Saved data entries
%%

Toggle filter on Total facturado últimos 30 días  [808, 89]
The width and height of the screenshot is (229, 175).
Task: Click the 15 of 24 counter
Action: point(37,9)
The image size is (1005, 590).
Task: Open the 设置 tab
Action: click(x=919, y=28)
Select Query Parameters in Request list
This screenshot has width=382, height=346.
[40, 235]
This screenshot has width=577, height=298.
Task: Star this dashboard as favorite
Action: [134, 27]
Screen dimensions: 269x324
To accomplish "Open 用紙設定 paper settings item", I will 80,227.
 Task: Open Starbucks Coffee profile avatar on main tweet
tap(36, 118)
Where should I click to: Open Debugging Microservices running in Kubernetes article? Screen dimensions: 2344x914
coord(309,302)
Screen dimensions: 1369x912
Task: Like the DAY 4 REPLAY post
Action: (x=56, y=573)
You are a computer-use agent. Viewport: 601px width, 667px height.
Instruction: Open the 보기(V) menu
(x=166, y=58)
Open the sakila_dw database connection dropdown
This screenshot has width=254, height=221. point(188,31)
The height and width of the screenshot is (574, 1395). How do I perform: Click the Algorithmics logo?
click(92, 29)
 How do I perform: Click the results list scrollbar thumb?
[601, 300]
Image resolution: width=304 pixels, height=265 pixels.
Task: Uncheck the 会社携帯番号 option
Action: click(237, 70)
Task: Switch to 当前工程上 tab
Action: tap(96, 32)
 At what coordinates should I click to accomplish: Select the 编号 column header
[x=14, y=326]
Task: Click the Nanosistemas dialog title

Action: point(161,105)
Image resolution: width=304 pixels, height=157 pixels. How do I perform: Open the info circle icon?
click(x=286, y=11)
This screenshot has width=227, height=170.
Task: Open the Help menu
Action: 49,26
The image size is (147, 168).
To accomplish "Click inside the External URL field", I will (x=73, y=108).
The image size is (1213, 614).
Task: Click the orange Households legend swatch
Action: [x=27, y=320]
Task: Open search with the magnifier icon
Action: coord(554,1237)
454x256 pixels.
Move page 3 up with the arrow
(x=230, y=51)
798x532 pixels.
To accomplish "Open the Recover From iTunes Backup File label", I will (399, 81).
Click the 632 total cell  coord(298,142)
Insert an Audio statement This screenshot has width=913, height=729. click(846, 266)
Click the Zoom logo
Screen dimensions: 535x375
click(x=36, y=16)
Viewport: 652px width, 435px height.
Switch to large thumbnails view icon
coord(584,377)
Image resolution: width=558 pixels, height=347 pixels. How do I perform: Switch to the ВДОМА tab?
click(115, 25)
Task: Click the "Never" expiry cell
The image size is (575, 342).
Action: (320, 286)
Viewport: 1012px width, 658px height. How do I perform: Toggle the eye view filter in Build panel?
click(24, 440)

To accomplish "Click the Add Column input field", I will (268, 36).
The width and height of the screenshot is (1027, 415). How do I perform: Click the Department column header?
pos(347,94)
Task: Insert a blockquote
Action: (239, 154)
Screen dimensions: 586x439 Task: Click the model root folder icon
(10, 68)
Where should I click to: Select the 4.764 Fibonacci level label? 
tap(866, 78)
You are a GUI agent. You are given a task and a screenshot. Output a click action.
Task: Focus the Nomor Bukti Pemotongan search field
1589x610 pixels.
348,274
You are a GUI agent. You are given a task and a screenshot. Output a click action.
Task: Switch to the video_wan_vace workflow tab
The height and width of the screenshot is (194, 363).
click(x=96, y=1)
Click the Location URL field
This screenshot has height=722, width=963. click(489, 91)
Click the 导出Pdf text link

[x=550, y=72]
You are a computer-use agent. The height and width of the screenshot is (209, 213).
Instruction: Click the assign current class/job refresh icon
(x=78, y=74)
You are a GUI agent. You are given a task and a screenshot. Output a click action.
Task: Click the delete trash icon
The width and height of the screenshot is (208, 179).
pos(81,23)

%%

Copy out every line from the data above in which the word "cell" occurs.

Click the 632 total cell  coord(298,142)
Task: Click the "Never" expiry cell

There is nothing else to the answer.